Si le pavillon polonais est à la peine, les autres pavillons des pays de l’Est présents dans le Top 10 ont en revanche retrouvé une trajectoire haussière. C’est en particulier le cas du pavillon tchèque qui enregistre la plus forte croissance du Top 10 et franchit pour la première fois la barre des 70 milliards de tonnes-km, effaçant largement le repli de 1,5% constaté l’année précédente. Après une récession en 2023 (-0,1%), l’économie tchèque a connu une croissance de 1,0% en 2024, portée notamment par la consommation des ménages, ce qui a contribué à cette performance. La Roumanie et la Lituanie, qui étaient les deux seuls pavillons à afficher une progression en 2023, ont continué sur leur lancée. La Lituanie a rejoint l’UE en 2015, quelques années après ses homologues des pays de l’Est. Elle leur a immédiatement emboîté le pas en faisant du transport routier un de ses axes de développement stratégique. Aujourd’hui, après une croissance de 17,5% en 2023 et de 5% en 2024, elle talonne la Roumanie.
Graphique 2 - Source des données : Eurostat - © Upply
Les difficultés économiques de l’Allemagne et de la Pologne se reflètent également dans les résultats en tonnage. Les pavillons de ces deux pays affichent un repli des tonnages transportés en 2024, alors que les trois autres pays du Top 5 sont en croissance, plus ou moins prononcée. Globalement, le Top 10 est en recul de 0,3% et l’ensemble de l’UE de 0,7%, ce qui reflète les performances encore médiocres de l’économie européenne.
Graphique 3 - Source des données : Eurostat - © Upply
Après avoir accusé une baisse de 3,3% en 2023, le transport routier national[1], qui représente 61,4% de l’activité globale dans l’Union européenne, a repris un peu de vigueur. Il totalise 1 147 milliards de tonnes-kilomètres en 2024, soit une progression de 0,8% par rapport à l’année précédente, et un taux de croissance annuel moyen de 0,5% entre 2019 et 2024. Le Top 5 représente 75% des volumes. En tonnage, le trafic est cependant en déclin de 1% à l’échelle de l’Union européenne, avec un total de 11,8 milliards de tonnes, acheminés à 68% par le Top 5.
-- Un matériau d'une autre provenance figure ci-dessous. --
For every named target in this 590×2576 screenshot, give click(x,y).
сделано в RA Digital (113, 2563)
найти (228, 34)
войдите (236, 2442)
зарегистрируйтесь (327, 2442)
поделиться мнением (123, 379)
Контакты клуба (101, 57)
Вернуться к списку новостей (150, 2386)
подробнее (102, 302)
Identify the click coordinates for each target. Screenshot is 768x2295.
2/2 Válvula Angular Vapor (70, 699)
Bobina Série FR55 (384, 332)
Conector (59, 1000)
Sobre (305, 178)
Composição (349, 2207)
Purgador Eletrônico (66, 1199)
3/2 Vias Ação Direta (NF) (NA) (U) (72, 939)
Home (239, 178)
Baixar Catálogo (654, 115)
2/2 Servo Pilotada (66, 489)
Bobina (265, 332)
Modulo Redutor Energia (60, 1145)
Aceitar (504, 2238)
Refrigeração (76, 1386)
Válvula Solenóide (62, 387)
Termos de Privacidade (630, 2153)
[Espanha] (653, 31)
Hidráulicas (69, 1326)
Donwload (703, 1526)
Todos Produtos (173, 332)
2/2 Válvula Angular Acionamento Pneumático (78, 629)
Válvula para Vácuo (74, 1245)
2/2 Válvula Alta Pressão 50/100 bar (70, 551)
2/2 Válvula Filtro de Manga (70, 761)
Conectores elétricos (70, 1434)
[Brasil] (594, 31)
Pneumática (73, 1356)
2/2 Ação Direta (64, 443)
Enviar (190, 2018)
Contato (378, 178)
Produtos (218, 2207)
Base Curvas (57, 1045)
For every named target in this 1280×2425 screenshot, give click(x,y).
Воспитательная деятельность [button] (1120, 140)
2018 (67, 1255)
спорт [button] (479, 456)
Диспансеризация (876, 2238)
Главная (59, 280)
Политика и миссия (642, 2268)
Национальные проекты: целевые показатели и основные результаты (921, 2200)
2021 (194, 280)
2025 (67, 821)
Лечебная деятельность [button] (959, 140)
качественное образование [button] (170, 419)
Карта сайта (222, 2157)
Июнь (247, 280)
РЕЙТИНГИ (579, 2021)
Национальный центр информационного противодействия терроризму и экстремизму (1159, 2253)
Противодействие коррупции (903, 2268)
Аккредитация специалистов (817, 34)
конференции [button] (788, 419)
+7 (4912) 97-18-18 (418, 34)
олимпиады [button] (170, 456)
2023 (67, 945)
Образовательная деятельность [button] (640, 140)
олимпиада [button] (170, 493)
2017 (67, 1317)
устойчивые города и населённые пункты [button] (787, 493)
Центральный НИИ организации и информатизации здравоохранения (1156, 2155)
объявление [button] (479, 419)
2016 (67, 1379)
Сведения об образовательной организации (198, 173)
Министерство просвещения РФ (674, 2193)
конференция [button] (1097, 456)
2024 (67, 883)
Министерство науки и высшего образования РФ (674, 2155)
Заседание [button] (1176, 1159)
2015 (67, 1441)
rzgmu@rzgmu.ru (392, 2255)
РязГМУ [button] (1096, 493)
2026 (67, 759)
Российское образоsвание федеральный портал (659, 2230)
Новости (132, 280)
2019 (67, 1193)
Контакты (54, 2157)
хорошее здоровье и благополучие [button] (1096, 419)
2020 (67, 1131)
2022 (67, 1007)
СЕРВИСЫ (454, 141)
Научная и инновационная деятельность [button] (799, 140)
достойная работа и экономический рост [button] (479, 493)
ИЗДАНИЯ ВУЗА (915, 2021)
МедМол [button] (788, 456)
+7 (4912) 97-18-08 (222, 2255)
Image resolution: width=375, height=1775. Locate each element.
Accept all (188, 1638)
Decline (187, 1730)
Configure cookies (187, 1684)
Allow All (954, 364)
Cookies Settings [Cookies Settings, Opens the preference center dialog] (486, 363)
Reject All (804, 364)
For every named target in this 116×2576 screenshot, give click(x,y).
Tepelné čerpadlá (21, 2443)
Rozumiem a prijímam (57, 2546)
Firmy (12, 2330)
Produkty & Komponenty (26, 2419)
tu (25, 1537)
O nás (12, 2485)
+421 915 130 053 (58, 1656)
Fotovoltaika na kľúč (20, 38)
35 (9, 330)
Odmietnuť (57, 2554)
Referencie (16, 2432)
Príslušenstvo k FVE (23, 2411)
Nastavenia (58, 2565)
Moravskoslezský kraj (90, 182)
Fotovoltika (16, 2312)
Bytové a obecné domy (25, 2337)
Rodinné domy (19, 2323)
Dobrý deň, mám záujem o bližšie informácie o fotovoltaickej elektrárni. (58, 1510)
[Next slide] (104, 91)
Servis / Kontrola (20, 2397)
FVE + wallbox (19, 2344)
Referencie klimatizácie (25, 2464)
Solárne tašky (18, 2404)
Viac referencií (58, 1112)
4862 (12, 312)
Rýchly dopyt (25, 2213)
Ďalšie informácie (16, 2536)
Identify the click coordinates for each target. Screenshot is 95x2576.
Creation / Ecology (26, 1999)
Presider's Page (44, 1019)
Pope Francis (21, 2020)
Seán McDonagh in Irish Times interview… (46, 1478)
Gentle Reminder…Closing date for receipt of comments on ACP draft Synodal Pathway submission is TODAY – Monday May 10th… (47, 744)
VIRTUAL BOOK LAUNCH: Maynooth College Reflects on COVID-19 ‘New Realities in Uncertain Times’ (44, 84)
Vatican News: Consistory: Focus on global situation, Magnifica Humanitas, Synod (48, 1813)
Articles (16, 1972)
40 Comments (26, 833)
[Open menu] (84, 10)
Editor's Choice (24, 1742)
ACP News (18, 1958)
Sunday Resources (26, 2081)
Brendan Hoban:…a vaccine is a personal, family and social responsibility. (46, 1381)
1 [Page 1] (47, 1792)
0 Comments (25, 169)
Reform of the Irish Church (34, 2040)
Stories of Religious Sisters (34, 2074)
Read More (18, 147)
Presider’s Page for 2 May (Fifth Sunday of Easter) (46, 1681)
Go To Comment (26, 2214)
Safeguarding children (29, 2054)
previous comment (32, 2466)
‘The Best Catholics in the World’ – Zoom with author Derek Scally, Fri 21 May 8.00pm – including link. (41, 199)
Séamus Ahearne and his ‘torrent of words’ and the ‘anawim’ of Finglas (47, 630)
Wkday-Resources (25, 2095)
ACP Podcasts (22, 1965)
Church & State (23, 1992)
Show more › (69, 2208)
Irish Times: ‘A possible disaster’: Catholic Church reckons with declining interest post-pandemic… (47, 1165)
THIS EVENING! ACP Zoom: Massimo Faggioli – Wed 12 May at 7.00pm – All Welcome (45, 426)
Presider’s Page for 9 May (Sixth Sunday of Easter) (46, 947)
Graphique 4 - Source des données : Eurostat - © Upply
Le transport routier international[2] de l’UE-27 a totalisé 721,8 milliards de tonnes-kilomètres en 2024, en croissance de 0,4% par rapport à 2023. Il reste cependant bien en-deçà du record de 742,6 milliards de tonnes-km atteint en 2021. Le Top 5 représente 65,3% des flux. En tonnage, l’activité internationale a progressé de 2,3%, atteignant ainsi 1,2 milliards de tonnes.
Graphique 5 - Source des données : Eurostat
L’Allemagne reste le principal pourvoyeur de flux intra-européens, malgré ses difficultés, puis 9 des 20 premières liaisons en tonnage ont pour origine ou destination ce pays. Une situation dont profite le pavillon polonais, écrasant leader sur la route Allemagne-Pologne, domine aussi le marché sur plusieurs autres axes importants, notamment Allemagne-France, Belgique-Allemagne ou Allemagne-Italie. Le pavillon lituanien, qui a connu une croissance de 17,2% en tonnage sur les liaisons internationales en 2024, par rapport à 2023, a notamment pris des parts de marché sur l’axe France-Italie, où il s’octroie désormais plus de la moitié des tonnages transportés.
[1] Le transport national est un transport routier entre deux lieux (un lieu de chargement et un lieu de déchargement) situés dans le même pays par un véhicule immatriculé dans ce pays.
[2] Le transport international comprend le transport routier entre deux lieux (un lieu de chargement et un lieu de déchargement) dans deux pays différents et le cabotage par route. Il peut comporter un transit par un ou plusieurs pays supplémentaires.
[3] L’activité cross-trade correspond à un transport routier international entre deux pays différents effectué par un véhicule routier immatriculé dans un pays tiers. Ce transport est déclaré par le pays dans lequel le véhicule est immatriculé.